Il numero di settembre dell’ATA Chronicle contiene un articolo di Terena Bell sul tema, duro a morire, del rispetto – 2010 e seguitiamo a parlare delle stesse cose. Aaargh! – cui, dice l’autrice, quest’anno ha dato la stura il mio articolo.
L’intervento si legge, con lievi modifiche, qui. Suppongo che il post sia il Bell-pensiero originale, ma né il post né l’articolo citano il fatto che uno riprenda l’altro: e il copyright?
In ogni caso ritengo condivisibili le premesse, ma le conclusioni mi paiono e nazional-popolari e fuori luogo, oltre che terribilmente ovvie. Dice infatti Bell:
To summarize, as an industry, we feel underappreciated, misunderstood and used.

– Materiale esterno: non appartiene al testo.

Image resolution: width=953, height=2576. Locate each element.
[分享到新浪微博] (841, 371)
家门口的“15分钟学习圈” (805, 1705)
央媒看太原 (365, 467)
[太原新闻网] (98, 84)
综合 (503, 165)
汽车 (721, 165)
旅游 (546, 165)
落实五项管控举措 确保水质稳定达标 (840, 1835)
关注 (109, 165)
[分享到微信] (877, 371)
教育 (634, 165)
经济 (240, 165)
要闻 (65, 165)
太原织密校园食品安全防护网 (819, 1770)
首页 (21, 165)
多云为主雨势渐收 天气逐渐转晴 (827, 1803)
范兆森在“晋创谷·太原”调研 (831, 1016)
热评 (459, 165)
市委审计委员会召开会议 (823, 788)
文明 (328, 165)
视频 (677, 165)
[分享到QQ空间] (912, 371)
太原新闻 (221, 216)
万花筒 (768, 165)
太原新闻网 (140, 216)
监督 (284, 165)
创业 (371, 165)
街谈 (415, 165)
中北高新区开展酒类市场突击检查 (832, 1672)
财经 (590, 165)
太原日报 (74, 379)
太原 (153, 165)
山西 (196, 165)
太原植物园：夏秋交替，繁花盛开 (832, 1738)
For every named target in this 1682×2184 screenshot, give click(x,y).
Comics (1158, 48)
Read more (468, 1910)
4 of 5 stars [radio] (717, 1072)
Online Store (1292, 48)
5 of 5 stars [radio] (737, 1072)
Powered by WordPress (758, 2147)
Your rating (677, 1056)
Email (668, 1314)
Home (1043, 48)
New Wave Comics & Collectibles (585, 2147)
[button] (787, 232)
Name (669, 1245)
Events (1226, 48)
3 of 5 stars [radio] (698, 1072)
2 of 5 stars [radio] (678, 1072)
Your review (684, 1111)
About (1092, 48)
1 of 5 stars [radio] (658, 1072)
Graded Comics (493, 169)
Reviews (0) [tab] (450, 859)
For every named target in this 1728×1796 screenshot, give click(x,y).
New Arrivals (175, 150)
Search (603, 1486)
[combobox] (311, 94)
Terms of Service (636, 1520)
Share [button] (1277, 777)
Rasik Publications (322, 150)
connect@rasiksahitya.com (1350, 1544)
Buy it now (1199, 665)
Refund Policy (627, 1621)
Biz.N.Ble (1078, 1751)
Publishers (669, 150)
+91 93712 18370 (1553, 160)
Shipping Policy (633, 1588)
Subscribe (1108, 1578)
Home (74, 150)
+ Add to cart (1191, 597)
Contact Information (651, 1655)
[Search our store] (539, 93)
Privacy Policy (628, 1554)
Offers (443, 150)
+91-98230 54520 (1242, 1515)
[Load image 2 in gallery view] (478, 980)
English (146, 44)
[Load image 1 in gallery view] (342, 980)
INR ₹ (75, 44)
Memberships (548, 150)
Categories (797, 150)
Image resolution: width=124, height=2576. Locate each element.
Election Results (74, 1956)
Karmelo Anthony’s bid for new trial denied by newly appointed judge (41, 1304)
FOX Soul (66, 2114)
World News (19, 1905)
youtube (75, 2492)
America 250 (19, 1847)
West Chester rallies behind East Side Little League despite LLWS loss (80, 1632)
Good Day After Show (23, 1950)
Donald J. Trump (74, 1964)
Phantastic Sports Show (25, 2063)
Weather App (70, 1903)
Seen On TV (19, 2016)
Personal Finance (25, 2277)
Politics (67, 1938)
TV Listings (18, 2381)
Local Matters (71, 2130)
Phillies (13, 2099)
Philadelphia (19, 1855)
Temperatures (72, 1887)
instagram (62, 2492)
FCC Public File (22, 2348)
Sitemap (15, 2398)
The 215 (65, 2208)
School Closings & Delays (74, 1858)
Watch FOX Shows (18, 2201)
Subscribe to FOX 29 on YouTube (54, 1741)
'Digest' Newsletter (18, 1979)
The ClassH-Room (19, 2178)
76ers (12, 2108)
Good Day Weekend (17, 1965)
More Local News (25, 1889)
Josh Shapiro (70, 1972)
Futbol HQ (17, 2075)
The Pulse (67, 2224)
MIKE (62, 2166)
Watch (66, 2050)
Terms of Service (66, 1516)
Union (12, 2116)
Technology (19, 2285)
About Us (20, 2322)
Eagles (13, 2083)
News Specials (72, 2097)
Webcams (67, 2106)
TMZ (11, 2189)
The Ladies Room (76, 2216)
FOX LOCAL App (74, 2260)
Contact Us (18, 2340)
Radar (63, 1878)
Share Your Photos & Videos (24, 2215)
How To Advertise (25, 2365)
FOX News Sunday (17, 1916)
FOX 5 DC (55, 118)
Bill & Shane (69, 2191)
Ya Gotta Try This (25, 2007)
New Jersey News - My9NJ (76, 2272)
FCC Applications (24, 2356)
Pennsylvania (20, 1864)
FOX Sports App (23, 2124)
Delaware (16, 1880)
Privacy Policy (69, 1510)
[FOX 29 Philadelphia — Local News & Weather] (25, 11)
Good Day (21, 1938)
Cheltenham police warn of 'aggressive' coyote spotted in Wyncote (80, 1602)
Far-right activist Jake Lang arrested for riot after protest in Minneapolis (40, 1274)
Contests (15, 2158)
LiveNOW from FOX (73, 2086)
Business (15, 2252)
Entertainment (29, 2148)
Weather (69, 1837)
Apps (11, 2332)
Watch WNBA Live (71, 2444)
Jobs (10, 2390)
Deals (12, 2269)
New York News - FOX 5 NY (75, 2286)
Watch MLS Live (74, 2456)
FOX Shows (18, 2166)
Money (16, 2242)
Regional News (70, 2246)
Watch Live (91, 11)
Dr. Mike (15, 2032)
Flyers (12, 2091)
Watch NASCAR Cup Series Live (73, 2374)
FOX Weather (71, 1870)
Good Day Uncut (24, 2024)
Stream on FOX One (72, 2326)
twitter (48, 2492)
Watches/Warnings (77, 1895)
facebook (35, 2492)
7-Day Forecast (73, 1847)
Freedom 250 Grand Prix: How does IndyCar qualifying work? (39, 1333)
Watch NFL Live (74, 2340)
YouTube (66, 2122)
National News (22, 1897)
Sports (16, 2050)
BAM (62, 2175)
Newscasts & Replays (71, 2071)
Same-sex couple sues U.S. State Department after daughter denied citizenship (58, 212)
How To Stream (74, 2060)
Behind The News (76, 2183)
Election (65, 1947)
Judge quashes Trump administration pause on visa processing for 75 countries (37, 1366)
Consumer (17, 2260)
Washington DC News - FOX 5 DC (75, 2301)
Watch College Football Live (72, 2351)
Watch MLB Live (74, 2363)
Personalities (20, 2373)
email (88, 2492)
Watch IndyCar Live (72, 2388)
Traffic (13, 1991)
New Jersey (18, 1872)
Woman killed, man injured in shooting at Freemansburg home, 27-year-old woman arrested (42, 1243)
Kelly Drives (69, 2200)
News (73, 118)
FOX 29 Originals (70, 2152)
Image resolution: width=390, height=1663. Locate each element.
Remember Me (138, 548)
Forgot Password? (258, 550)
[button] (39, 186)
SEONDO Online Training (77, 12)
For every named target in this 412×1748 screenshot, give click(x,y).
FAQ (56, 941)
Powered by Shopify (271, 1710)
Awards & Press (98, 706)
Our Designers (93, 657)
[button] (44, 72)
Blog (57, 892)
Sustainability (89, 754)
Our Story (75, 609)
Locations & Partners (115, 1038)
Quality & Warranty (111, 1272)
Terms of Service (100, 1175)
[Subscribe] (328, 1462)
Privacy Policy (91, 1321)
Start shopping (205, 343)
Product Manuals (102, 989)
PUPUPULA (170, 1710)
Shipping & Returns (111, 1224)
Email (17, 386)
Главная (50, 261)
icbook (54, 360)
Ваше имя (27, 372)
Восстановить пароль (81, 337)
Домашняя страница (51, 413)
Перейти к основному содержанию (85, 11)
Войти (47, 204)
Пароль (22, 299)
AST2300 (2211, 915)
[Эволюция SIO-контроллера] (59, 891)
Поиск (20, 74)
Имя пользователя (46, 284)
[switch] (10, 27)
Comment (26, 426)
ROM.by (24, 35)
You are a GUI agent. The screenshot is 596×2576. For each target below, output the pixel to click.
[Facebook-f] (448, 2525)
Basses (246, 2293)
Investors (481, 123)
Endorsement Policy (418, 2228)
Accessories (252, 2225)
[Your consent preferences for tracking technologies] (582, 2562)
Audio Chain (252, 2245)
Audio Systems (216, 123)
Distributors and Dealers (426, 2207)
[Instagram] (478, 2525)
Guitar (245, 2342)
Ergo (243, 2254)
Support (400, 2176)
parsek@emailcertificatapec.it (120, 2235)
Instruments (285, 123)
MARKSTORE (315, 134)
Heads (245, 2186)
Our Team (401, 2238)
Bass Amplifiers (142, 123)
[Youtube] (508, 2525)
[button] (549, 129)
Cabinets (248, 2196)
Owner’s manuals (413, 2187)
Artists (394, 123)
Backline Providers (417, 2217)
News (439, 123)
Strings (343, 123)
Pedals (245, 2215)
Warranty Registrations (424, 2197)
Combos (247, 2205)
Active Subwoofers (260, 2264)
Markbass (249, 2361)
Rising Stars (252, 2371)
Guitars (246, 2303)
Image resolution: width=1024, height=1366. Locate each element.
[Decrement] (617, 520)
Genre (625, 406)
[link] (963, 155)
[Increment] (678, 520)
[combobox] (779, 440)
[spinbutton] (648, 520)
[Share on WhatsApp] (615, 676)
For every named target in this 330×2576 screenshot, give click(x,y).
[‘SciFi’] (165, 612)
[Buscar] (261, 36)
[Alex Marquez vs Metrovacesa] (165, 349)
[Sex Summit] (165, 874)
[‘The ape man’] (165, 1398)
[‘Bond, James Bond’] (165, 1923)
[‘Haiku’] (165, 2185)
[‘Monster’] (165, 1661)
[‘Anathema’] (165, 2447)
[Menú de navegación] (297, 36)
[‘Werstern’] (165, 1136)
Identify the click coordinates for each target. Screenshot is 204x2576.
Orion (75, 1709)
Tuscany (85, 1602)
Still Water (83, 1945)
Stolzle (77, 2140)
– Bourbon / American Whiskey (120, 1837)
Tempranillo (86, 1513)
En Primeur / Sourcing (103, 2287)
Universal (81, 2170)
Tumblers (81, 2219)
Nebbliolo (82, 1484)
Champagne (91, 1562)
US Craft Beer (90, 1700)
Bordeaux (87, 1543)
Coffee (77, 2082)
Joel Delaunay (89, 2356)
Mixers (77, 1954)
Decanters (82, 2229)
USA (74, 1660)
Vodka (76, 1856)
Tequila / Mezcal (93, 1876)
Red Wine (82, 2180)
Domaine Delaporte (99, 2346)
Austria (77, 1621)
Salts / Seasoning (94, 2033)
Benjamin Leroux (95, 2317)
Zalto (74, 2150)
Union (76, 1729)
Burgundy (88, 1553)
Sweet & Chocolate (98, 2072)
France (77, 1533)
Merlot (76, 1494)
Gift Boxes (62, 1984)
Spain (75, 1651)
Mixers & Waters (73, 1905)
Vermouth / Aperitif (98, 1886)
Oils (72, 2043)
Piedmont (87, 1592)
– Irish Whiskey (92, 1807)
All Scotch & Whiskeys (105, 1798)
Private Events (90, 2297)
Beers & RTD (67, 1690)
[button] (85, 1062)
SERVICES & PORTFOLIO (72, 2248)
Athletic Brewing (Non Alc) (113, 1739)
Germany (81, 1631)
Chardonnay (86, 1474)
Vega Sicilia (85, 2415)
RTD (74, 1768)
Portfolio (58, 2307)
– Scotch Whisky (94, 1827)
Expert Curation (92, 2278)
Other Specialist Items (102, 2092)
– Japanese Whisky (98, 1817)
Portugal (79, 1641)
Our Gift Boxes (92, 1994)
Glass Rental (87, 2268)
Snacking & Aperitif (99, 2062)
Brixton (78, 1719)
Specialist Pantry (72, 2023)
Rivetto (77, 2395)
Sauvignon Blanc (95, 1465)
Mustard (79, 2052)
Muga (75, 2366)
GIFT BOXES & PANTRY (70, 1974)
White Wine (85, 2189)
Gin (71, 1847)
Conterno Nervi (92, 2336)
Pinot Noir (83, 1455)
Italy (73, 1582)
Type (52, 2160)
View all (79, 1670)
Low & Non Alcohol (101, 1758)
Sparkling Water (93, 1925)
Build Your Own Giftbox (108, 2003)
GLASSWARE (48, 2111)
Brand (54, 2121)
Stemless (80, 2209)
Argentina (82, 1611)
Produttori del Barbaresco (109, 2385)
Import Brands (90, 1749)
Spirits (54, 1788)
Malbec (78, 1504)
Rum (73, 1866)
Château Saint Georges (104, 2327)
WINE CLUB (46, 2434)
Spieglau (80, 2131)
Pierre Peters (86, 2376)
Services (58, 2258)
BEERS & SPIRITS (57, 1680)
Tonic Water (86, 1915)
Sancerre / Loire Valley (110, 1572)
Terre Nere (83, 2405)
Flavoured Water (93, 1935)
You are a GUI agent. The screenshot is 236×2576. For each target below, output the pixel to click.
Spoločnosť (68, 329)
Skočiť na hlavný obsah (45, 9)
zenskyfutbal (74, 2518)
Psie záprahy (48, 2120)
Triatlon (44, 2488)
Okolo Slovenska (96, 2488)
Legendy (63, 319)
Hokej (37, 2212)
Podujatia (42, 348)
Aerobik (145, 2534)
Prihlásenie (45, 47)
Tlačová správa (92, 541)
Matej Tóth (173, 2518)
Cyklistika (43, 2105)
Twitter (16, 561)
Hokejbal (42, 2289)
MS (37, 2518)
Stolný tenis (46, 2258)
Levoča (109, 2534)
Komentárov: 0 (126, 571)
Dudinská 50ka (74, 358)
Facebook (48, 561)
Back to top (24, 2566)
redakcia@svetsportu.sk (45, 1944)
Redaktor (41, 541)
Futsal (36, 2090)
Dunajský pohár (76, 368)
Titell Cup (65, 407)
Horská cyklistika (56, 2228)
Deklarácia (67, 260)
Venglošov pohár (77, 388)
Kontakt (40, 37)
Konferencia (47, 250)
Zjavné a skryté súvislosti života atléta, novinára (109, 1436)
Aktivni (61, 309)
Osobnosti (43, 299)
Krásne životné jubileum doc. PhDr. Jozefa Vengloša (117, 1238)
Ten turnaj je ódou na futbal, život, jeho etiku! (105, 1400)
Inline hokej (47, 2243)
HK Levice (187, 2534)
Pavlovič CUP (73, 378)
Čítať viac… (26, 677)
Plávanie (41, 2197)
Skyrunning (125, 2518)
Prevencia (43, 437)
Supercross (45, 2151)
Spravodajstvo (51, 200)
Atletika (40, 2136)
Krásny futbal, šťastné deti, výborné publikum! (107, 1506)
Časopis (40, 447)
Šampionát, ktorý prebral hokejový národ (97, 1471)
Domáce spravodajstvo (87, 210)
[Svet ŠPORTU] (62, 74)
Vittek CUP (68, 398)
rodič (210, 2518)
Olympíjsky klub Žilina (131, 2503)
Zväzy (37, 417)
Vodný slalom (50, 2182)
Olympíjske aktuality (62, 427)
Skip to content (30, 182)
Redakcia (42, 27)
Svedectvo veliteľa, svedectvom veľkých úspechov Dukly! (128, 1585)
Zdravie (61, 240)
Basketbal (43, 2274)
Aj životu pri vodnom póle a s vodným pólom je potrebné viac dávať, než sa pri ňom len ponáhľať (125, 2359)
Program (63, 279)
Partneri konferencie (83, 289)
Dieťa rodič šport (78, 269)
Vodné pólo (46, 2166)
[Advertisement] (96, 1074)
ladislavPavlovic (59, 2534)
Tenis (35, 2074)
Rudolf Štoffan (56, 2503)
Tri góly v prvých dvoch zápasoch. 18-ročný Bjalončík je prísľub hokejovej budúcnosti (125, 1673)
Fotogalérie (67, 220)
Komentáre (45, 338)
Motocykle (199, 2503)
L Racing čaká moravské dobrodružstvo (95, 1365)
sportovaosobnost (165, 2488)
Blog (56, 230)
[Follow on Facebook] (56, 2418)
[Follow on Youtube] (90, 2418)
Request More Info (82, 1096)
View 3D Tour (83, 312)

Davvero? Il rapporto che ho con i miei clienti non ha la minima traccia di questi sentimenti. Offro un servizio professionale, risolvo dei problemi, facilito la vita e per questo vengo pagato. E se così non fosse sarei da lungo tempo andato a fare altro; perché concordo con Gary Vaynerchuk quando dice: “There’s way too many people […] that are doing stuff they hate. Please stop doing that!”
Ma il passo successivo mi ha lasciato di stucco:
My solution to this problem will most likely not be polular, and I am willing to bet you have never heard it spoken at a conference or circulated on Twitter. The lack of respect shown to our industry by those outside of our industry is our fault. No one can fix but us.
Wow! Assolutamente originale!
E infine:
We need greater standards, including a wider-spread national certification program.
Ancora con le certificazioni! Come se il mondo non stesse cambiando alla velocità della luce. Le certificazioni mi ricordano il tentativo italiano di creare un albo di traduttori – come minimo antistorico, ma di fatto perfettamente inutile.
E:
We must unite,
conclusione alla volemose bene che chiosa l’intero intervento.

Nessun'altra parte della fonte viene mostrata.